Se queremos um Brasil justo, é preciso definir se o tamanho do Estado brasileiro será igual ao Paraguai ou dos países escandinavos (Noruega, Suécia e Dinamarca), onde a população mais rica paga mais, beneficiando o conjunto da sociedade com creches, escolas e universidades gratuitas, excelente qualidade do serviço de saúde pública e aposentadorias dignas. Enquanto isso no Brasil e no Paraguai…

Na verdade, diferente do que os grandes conglomerados privados de comunicação não se cansam de repetir, a carga tributária de cerca de 33% em nosso país não é alta (na Escandinávia é de cerca de 45%), mas extremamente mal distribuída. A estrutura da carga tributária é baseada muito mais sobre o consumo do que sobre a renda e o patrimônio. Certa vez, debatendo com um líder empresarial, ele afirmou que a carga tributária nos Estados Unidos é inferior à nossa. Afirmei ao cidadão que eu trocaria a carga tributária brasileira pela norte-americana. Com isto, reduziríamos o imposto sobre o consumo, mas aumentaríamos substancialmente o imposto sobre renda, herança e grandes fortunas. O cidadão ficou em silêncio, bastante pensativo sobre sua renda, sua herança e sua fortuna.

Atualmente, o trabalhador brasileiro que recebe a partir de R$ 1.903,99 já paga R$ 142,80 de imposto de renda, o equivalente a 7,5% do seu salário, e o trabalhador que recebe R$ 4.664,68, paga R$ 869,36 ou 27,5%. Já quando um empresário retira R$ 50.000,00 (cinquenta mil reais!) mensais de dividendos para o sustento de sua família, ele não paga absolutamente nada de imposto de renda! Isto é, o seu trabalhador paga imposto e ele, como patrão, não paga nada. Estes são aqueles que bradam contra o tamanho do Estado brasileiro, defendem a reforma da Previdência e a PEC 241. Não estão nem um pouco preocupados – até porque não utilizam – com a escola pública, com a saúde pública, com a Previdência pública e outros serviços que o Estado tem por obrigação oferecer à sociedade.

Nunca esquecerei de um vídeo que assisti sobre trabalhadores no campo. Nele aparecia uma menina de cerca de 15 anos responsável por cortar toneladas de cana diariamente. Seu rosto parecia o de uma senhora idosa, devido ao sofrimento. Querem impor a milhões de jovens obrigados a entrar no mercado de trabalho a que se aposentem somente aos 65 anos. Diante de tamanha perversão, afirmarmos que a reforma da Previdência proposta pelo ilegítimo governo Temer é contra a população mais pobre.
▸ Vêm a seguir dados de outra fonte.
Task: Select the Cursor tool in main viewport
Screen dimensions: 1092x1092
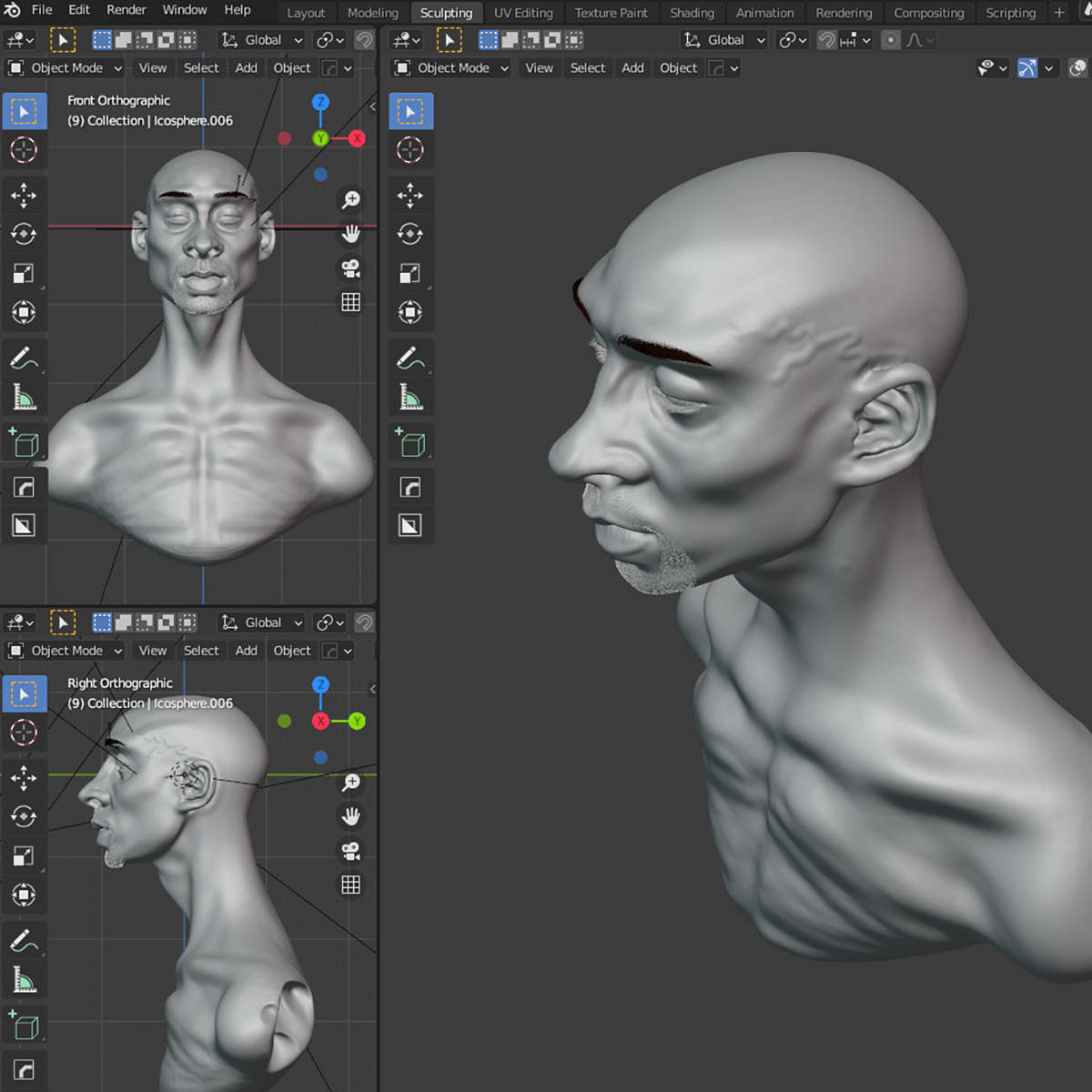Action: 410,150
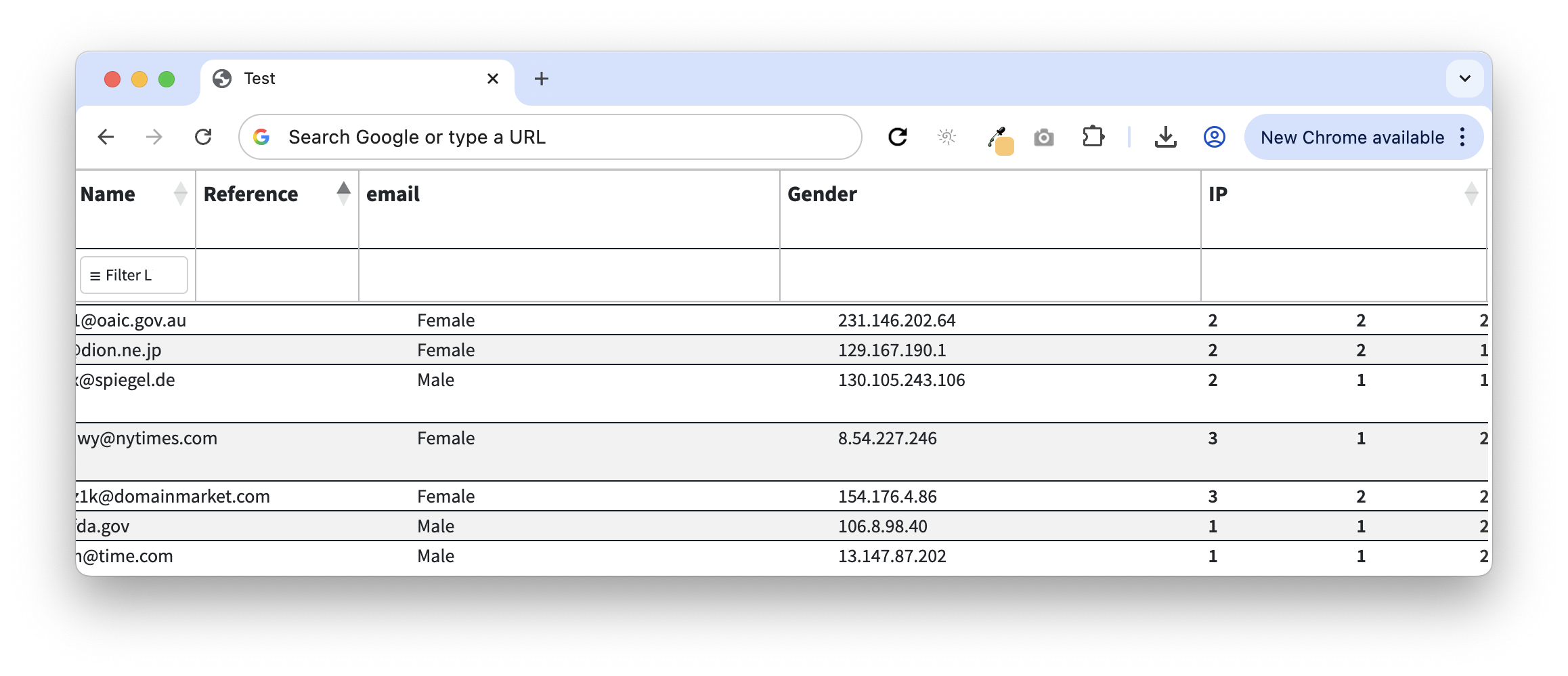Open the Chrome profile account icon

tap(1214, 138)
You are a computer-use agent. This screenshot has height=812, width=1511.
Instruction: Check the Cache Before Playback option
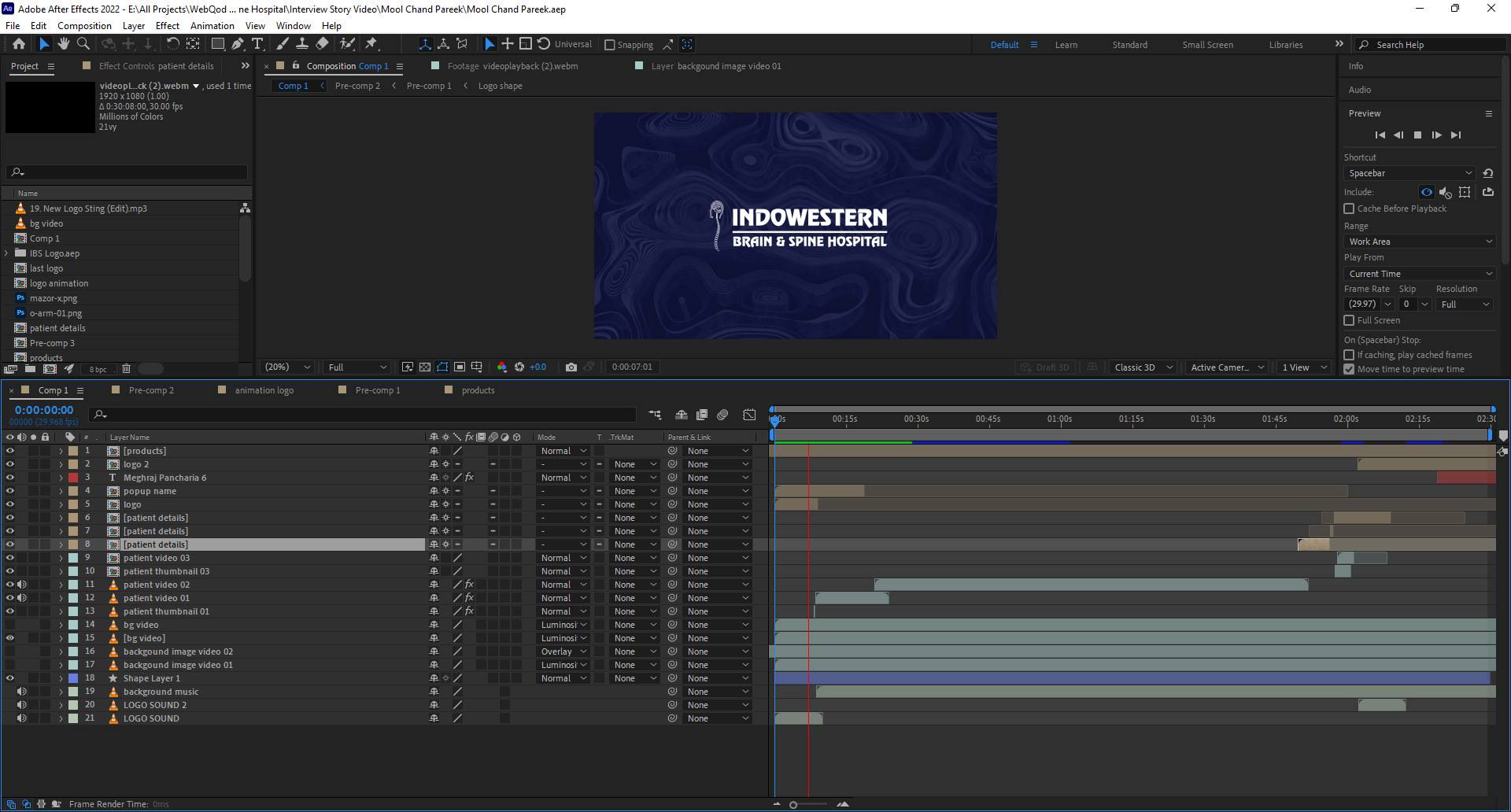tap(1349, 209)
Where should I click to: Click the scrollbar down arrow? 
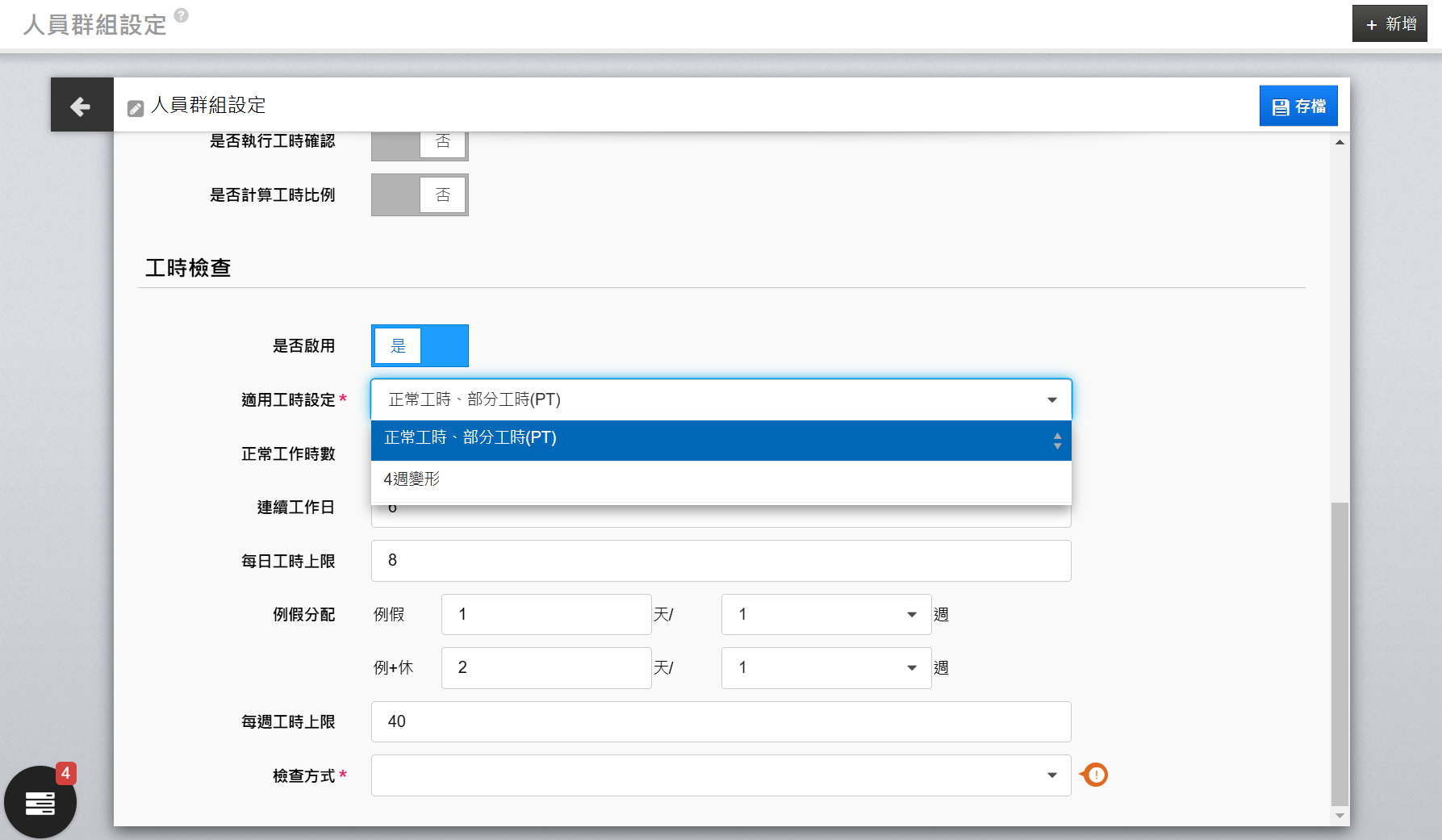[x=1340, y=816]
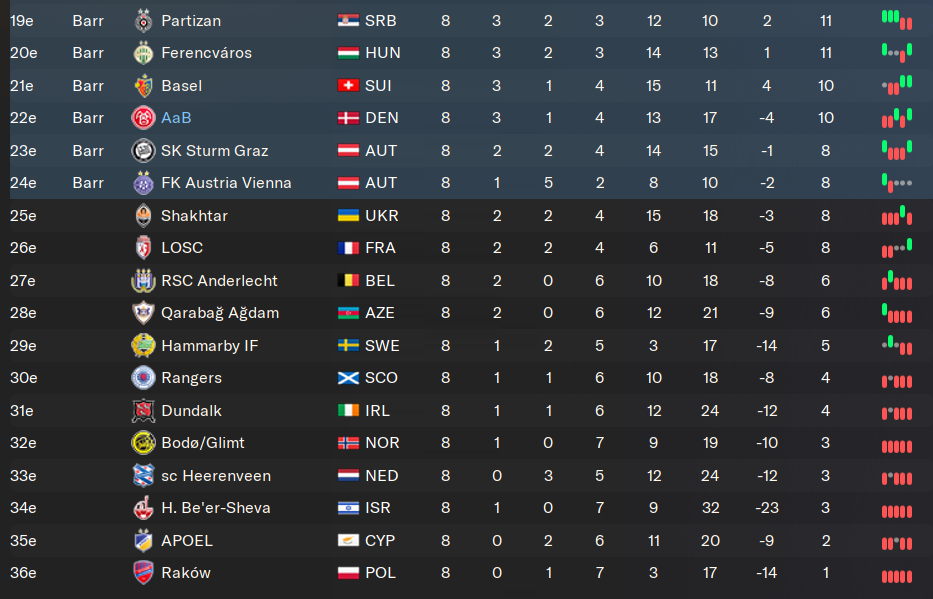933x599 pixels.
Task: Click the Partizan club badge icon
Action: click(143, 20)
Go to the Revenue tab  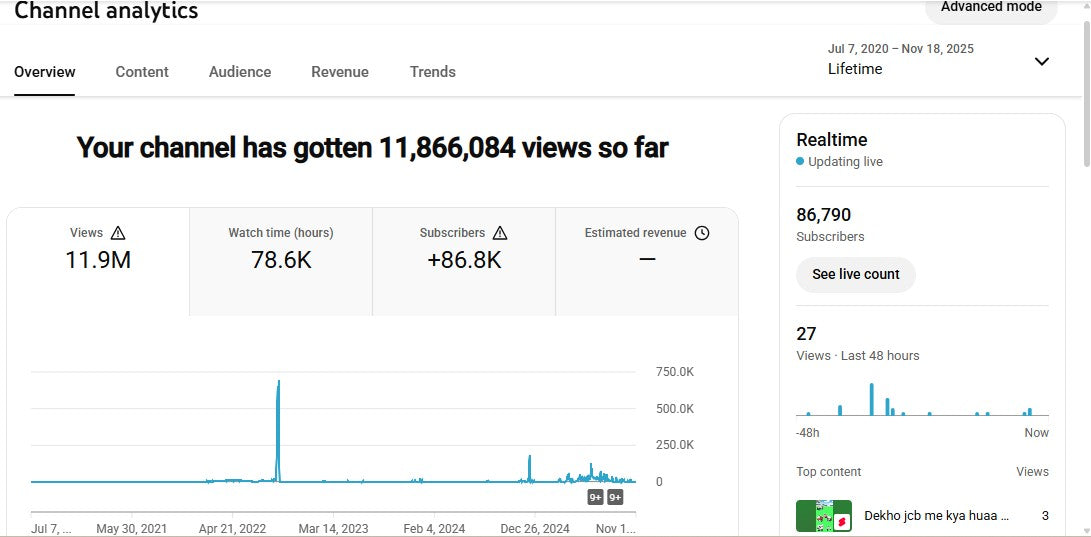[x=340, y=72]
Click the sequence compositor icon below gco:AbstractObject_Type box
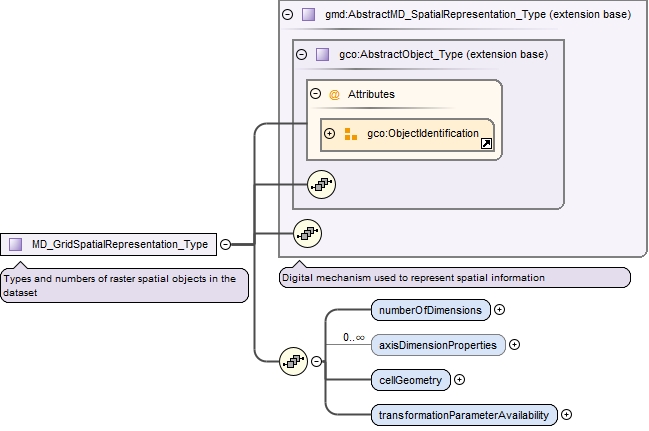Viewport: 649px width, 431px height. click(x=306, y=234)
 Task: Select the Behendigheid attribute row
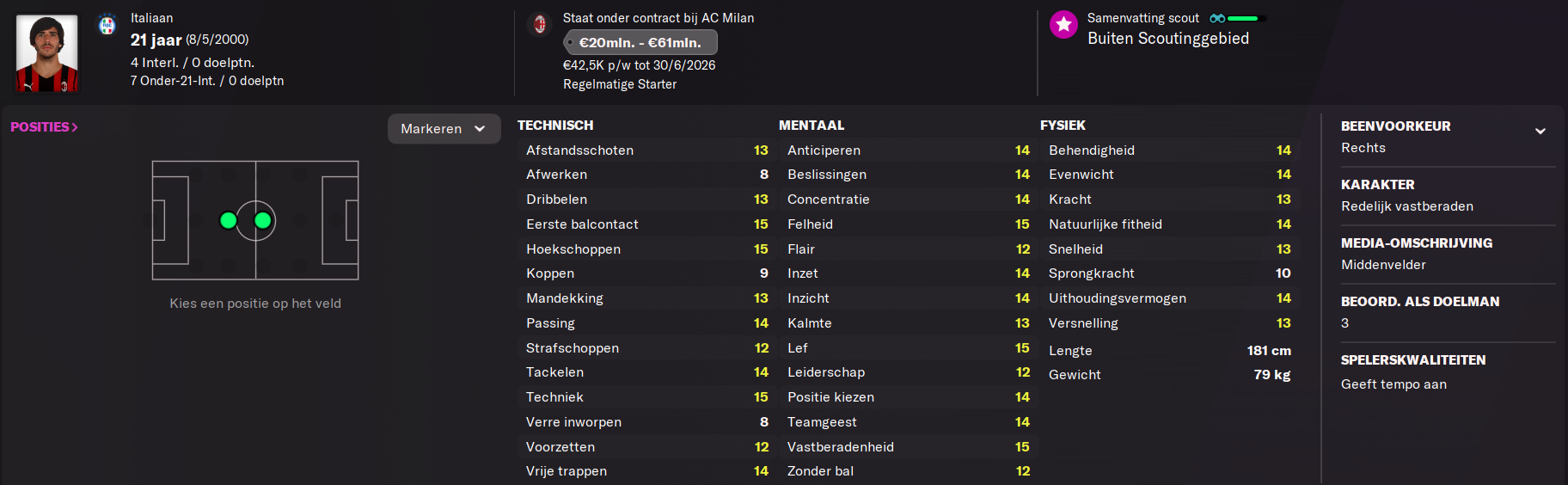pos(1169,150)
Portanto, não é a classe trabalhadora brasileira, da cidade e do campo, do setor público e do privado, que deve ser taxada de privilegiada e de corporativos empedernidos.

Por isso que a reforma tributária é uma das principais necessidades do nosso Brasil, que só será plenamente democrático quando não houver mais injustiça fiscal, sonegadores e outros ladrões do dinheiro público.

É hora de começarmos a colocar os pingos nos is e confrontar a mídia e a justiça brasileira, que dão sustentação aos privilégios de uma minoria sem qualquer identidade com o país e seu povo.